From a mechanistic point of view, we observed that chemotherapy induces mtROS, membrane depolarization, and MAP2K/MEK-MAPK/ERK pathway activation. Chemotherapies induce TBK1 phosphorylation, and this is further enhanced by MAP2K/MEK inhibitor treatment. TBK1 kinase activation leads to the phosphorylation of OPTN and other mitophagy receptors. This phosphorylation in turn enhances its binding affinity to ubiquitin chains on damaged mitochondria. Selective mitophagy can be mediated by various receptors such as SQSTM1/p62, NBR1, CALCOCO2/NDP52, TAX1BP1, and OPTN. RNAseq of cancer cells treated with chemotherapy plus MAP2K/MEK inhibitors underlined that only Calcoco2 and Optn gene expression are induced by this combination. Taken together, these findings underline the capacity of a combination of MAP2K/MEK inhibitor plus chemotherapy to promote mitophagy processes through transcriptional and post-translational effects on the TBK1-OPTN pathway.

Electron microscopy analysis showed that a combination of MAP2K/MEK inhibitor plus chemotherapy decreases the abundance of cytosolic mitochondria, and increases the number of those enclosed in a double membrane, suggesting induction of mitophagy. This treatment also leads to LC3 lipidation and ULK1 phosphorylation, suggesting an increase in autophagic flux. Importantly, inhibiting autophagy or mitophagy by inactivation of OPTN or ATG5 impedes the capacity of the treatment to trigger CXCL10 production by cancer cells and to recruit CD8⁺ T cells in the tumor. We hypothesize that mitochondrial DNA (mtDNA) is the mediator that triggers the generation of CXCL10 during mitophagy. Selective depletion of mtDNA using ethidum bromide impedes CXCL10 production. Fluorescence microscopy showed that chemotherapy plus a MAP2K/MEK inhibitor triggers colocalization of the mtDNA with TLR9 in LC3-positive autophagic structures. TLR9 genetic inactivation impairs the therapeutic efficacy of chemo-immunotherapy plus MAP2K/MEK inhibitors and impedes CXCL10 production by cancer cells.

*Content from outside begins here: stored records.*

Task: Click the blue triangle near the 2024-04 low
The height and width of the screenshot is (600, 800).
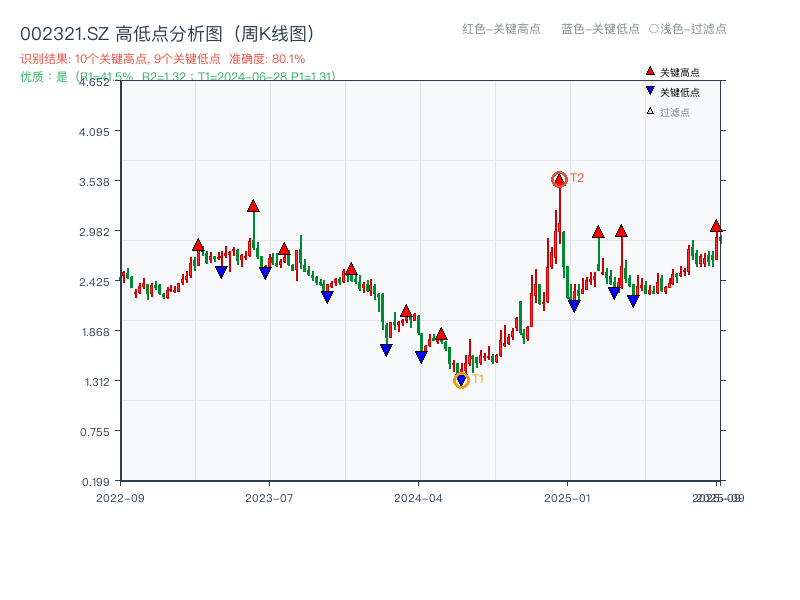Action: (x=421, y=355)
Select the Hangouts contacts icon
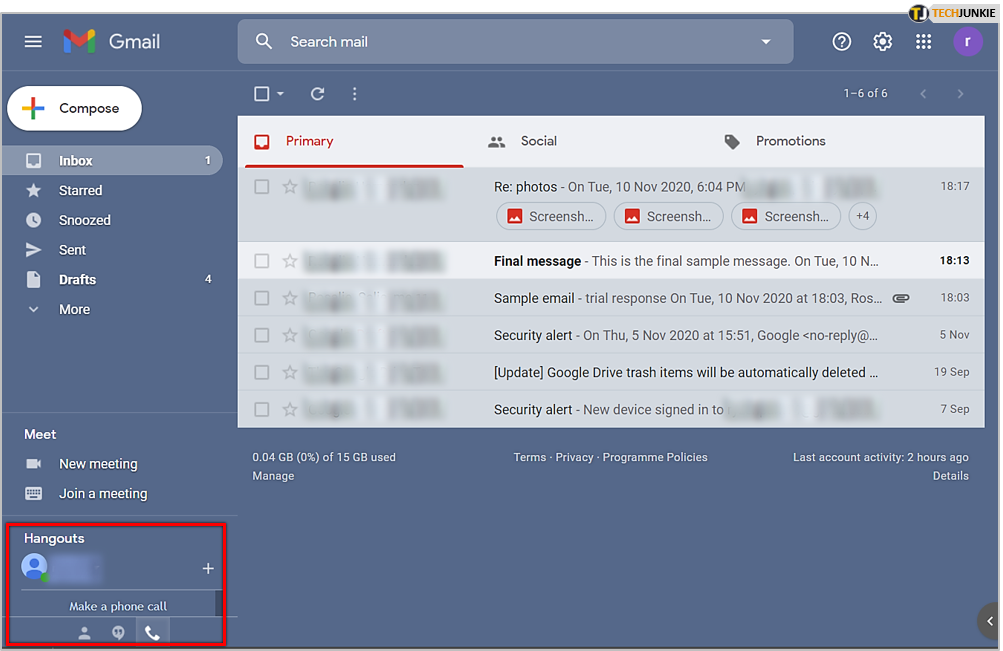This screenshot has width=1003, height=651. point(84,632)
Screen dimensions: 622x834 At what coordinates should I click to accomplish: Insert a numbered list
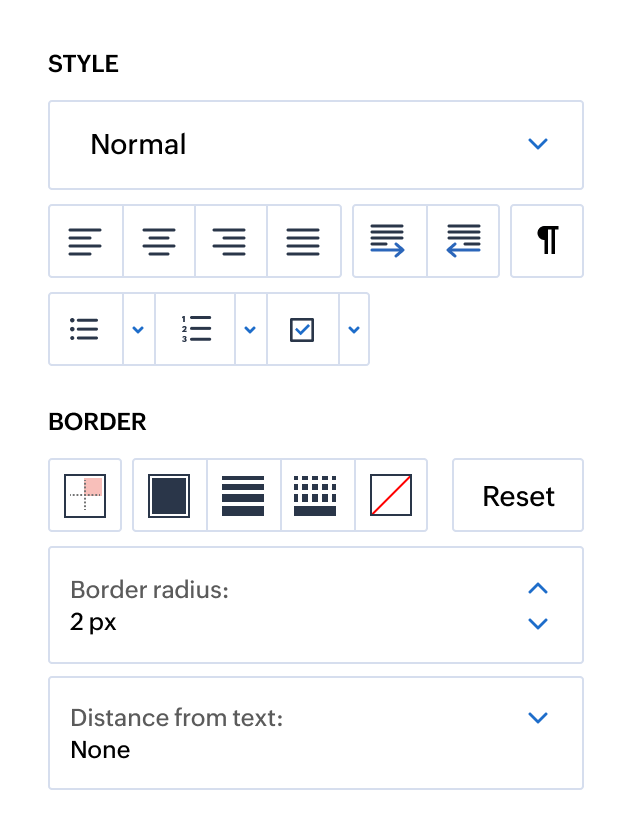[196, 329]
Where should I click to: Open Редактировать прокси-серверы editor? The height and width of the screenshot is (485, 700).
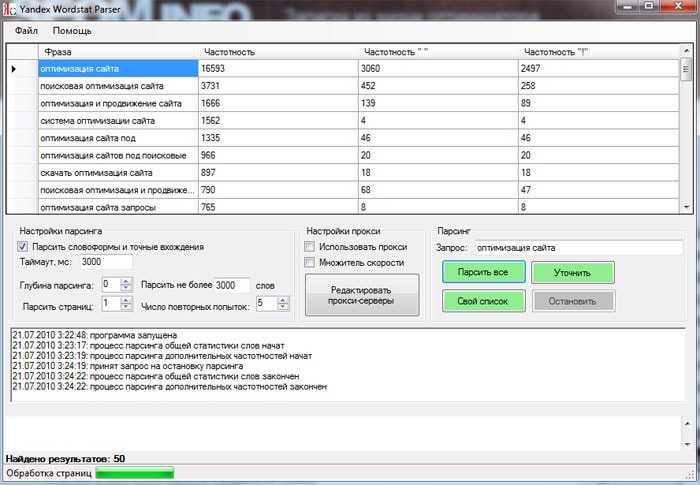[361, 295]
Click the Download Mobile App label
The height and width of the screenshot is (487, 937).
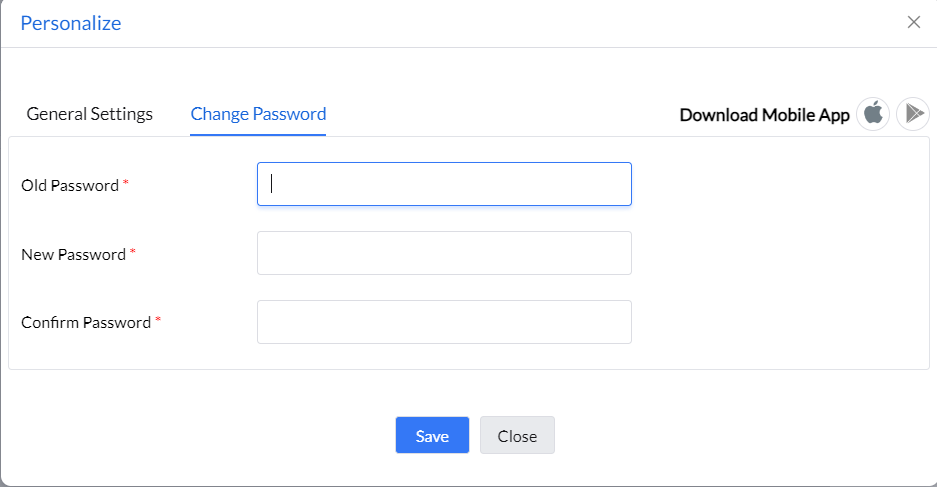764,115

Mitophagy is an essential catabolic pathway aimed at preserving cells from death induced by mitochondrial injury. We reveal the Janus face of this mechanism. While it can prevent cell death and death-dependent inflammation, mitochondrial DNA is processed in autophagosomes or amphisomes and detected by TLR9, which can induce production of inflammatory cytokines, such as CXCL10. These data suggest the biological complexity of mitophagy when viewed through the prism of inflammation. In the cancer setting, increasing the level of mitophagy might be deleterious in the context of a pure cytotoxic treatment. In contrast, our data underline a positive role in the context of chemo-immunotherapy. These data open avenues to developing mitophagy inducers to improve the efficacy of chemo-immunotherapy protocols.

Funding Statement

The author(s) reported there is no funding associated with the work featured in this article.

Disclosure statement

No potential conflict of interest was reported by the author(s).